This addresses a key limitation in federated clustering for privacy-protected distributed data, though it is an incremental improvement over existing methods.

The paper tackles the problem of unknown and imbalanced cluster numbers in federated clustering by proposing Fed-$k^*$-HC, a framework that automatically determines the optimal number of clusters using hierarchical clustering, achieving accurate results in experiments on diverse datasets.

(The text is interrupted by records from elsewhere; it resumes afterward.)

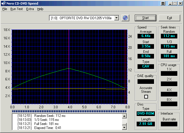Viewport: 184px width, 133px height.
Task: Click the disc info icon next to drive dropdown
Action: [125, 18]
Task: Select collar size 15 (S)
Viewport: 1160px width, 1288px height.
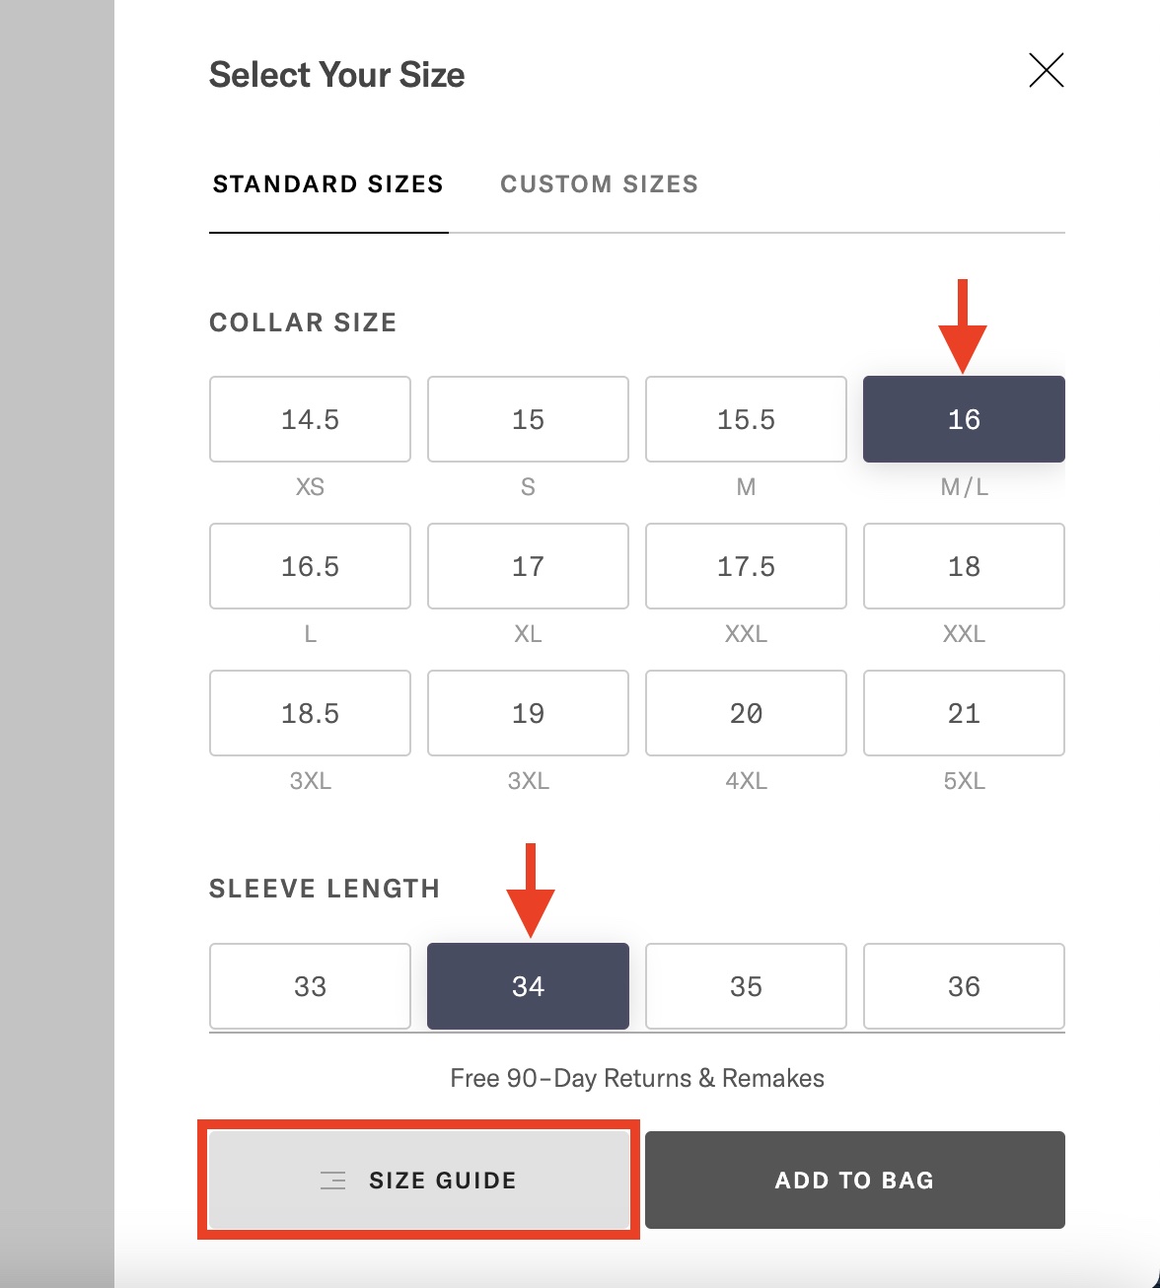Action: tap(527, 418)
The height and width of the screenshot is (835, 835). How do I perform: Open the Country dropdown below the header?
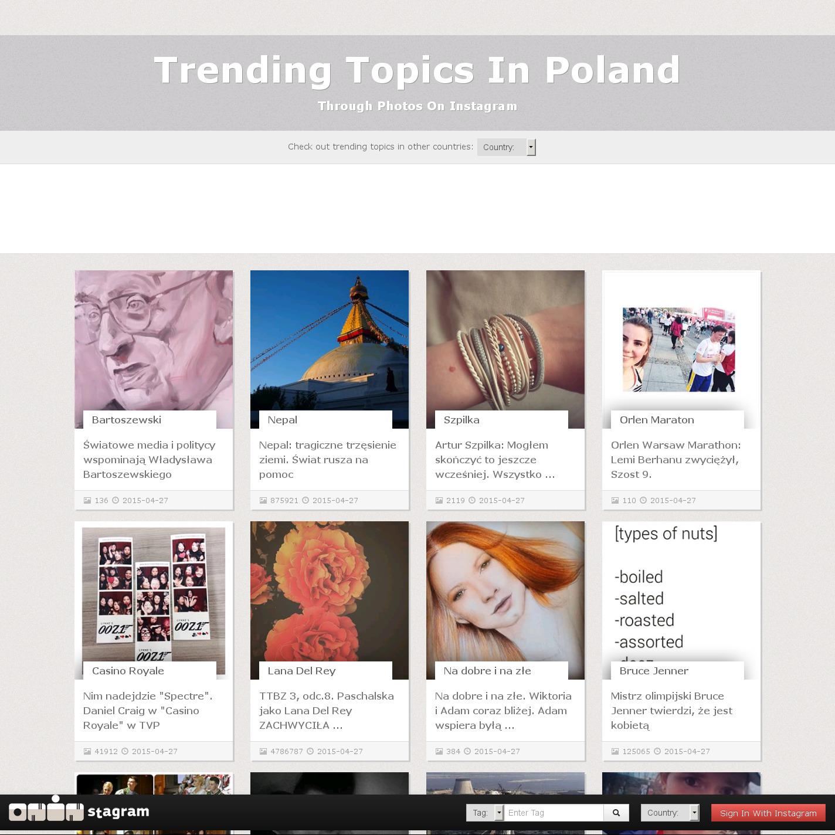pos(507,147)
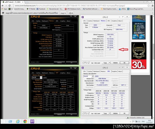Click Validate in the light CPU-Z memory window
The height and width of the screenshot is (129, 155).
pyautogui.click(x=115, y=63)
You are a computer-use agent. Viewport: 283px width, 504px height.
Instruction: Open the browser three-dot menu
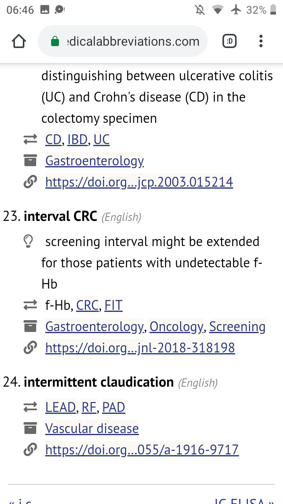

Federated Clustering (FC) is an emerging and promising solution in exploring data distribution patterns from distributed and privacy-protected data in an unsupervised manner. Existing FC methods implicitly rely on the assumption that clients are with a known number of uniformly sized clusters. However, the true number of clusters is typically unknown, and cluster sizes are naturally imbalanced in real scenarios. Furthermore, the privacy-preserving transmission constraints in federated learning inevitably reduce usable information, making the development of robust and accurate FC extremely challenging. Accordingly, we propose a novel FC framework named Fed-$k^*$-HC, which can automatically determine an optimal number of clusters $k^*$ based on the data distribution explored through hierarchical clustering. To obtain the global data distribution for $k^*$ determination, we let each client generate micro-subclusters. Their prototypes are then uploaded to the server for hierarchical merging. The density-based merging design allows exploring clusters of varying sizes and shapes, and the progressive merging process can self-terminate according to the neighboring relationships among the prototypes to determine $k^*$. Extensive experiments on diverse datasets demonstrate the FC capability of the proposed Fed-$k^*$-HC in accurately exploring a proper number of clusters.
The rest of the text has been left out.